Entre los principales hallazgos destaca que la productividad y el acceso a talento especializado se han convertido en los motores clave para mantener esquemas flexibles, por encima de factores que dominaron la conversación en años anteriores, como la pandemia o la reducción de otros costos inmediatos.
Sin embargo, pese a este incentivo, CINDE detalla que hay una reducción de empleo. Entre 2022 y 2025, la generación neta de empleo en las multinacionales cayó de casi 19.000 puestos de trabajo a poco más de 3.300.

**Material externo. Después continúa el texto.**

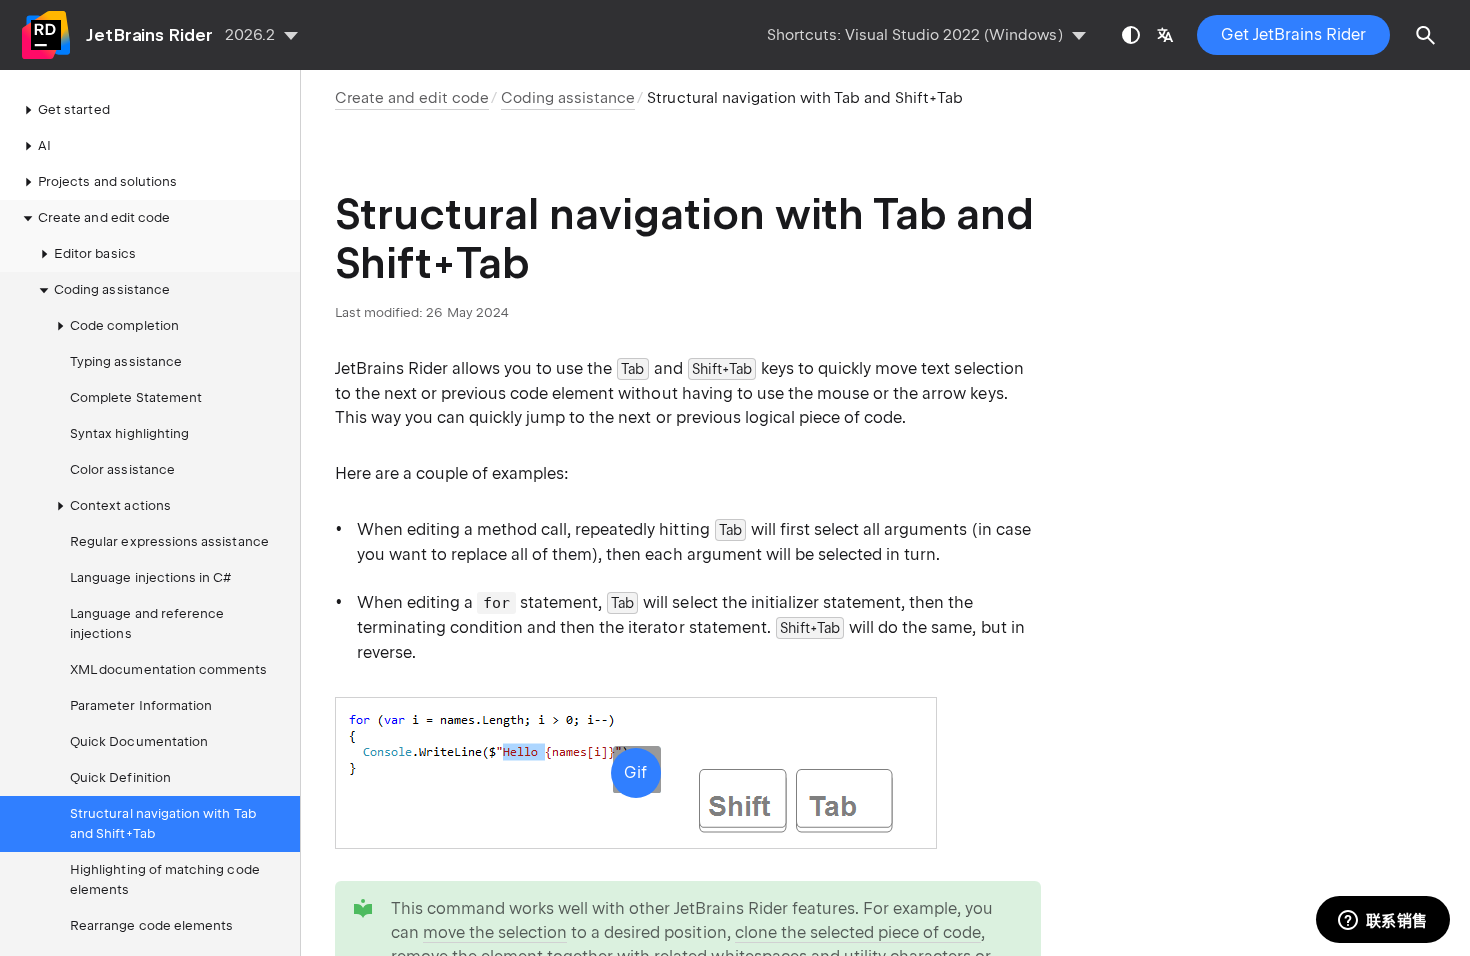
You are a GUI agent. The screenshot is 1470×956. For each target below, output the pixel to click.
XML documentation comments (169, 669)
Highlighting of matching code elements (165, 879)
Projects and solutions (107, 181)
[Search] (1426, 35)
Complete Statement (136, 397)
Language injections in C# (150, 577)
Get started (74, 109)
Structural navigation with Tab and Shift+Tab (163, 823)
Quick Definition (120, 777)
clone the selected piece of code (858, 932)
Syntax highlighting (129, 433)
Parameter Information (141, 705)
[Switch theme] (1131, 35)
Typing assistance (126, 361)
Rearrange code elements (151, 925)
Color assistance (122, 469)
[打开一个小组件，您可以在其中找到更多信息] (1382, 921)
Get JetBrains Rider (1293, 34)
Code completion (124, 325)
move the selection (495, 932)
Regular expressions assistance (169, 541)
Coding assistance (112, 289)
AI (44, 145)
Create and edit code (104, 217)
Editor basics (95, 253)
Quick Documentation (139, 741)
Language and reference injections (147, 623)
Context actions (120, 505)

Sandro Zolezzi, investigador asociado de la Universidad LEAD y research fellow de la Academia de Centroamérica, dijo a CRHoy que lo que está sucediendo "no es un accidente estadístico", sino una transición estructural que se ha venido señalando desde mediados de 2025 en análisis sectoriales sobre productividad y empleo en tecnologías de la información (TI).
Explicó que esta desaceleración se debe a una reasignación de prioridades corporativas. Las empresas no solo están contratando menos; están buscando más valor por persona ocupada, no más personas.
"Esta transición no es exclusiva de Costa Rica. La adopción de nuevas tecnologías y la reestructuración de procesos productivos en las multinacionales a nivel global están transformando el empleo en todos los destinos de IED", comentó Zolezzi.
Retos persistentes del modelo híbrido
Entre los principales desafíos destacan la baja motivación para la presencialidad, el incumplimiento de los días presenciales establecidos, la pérdida de sentido de pertenencia y la menor participación en actividades corporativas.
"El sondeo también nos dejó ver cómo ciertas condiciones estructurales del país facilitan que el modelo híbrido opere, en muchos casos, como un mecanismo de adaptación frente a retos de infraestructura y movilidad que impactan tanto la experiencia del talento como la eficiencia operativa; esto sin duda, es un reto de las operaciones locales, frente a los requerimientos globales. Hoy, la oferta de modelos híbridos determina la posibilidad de acceso a talento calificado y un mecanismo de su retención, pues cada vez es menos la disposición del talento a asistir a las oficinas”, añadió Gibson.
Si bien la adopción del modelo se mantiene alta, el análisis interanual muestra una mayor claridad en las reglas internas, una reducción de esquemas completamente remotos y un fortalecimiento de modelos híbridos estructurados, con políticas más definidas y métricas de desempeño más claras.